- [Task statement]: Exactly copy the final stretch of the listing below: the line with "Screen dimensions: 1139x609" and every line after it.
:: Source material ::
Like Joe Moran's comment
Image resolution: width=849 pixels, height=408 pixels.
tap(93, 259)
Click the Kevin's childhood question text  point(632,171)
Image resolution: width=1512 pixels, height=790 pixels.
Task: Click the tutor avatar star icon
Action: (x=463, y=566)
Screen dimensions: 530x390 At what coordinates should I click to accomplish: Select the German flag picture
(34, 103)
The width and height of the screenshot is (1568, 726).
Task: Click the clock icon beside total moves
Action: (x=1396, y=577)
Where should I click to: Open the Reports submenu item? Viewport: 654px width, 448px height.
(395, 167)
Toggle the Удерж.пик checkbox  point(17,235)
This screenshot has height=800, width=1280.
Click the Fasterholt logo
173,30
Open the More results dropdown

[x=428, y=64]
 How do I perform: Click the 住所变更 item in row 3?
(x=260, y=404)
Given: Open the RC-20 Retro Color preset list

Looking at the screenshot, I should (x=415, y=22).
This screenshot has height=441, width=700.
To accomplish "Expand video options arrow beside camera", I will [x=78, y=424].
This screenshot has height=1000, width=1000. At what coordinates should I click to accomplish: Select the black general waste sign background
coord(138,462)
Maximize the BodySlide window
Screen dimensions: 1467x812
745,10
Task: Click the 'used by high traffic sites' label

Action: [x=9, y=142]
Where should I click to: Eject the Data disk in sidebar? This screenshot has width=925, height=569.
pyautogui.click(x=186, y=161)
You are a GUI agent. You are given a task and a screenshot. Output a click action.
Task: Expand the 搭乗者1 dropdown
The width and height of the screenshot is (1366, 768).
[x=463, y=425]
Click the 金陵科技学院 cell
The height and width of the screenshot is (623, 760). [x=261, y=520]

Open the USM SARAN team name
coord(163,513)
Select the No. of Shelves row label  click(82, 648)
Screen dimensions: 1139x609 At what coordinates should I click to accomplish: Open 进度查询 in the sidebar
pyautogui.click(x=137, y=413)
:::
- [Answer to the exercise]:
Screen dimensions: 1139x609 At what coordinates should I click to accomplish: Open 进度查询 in the sidebar
pyautogui.click(x=137, y=413)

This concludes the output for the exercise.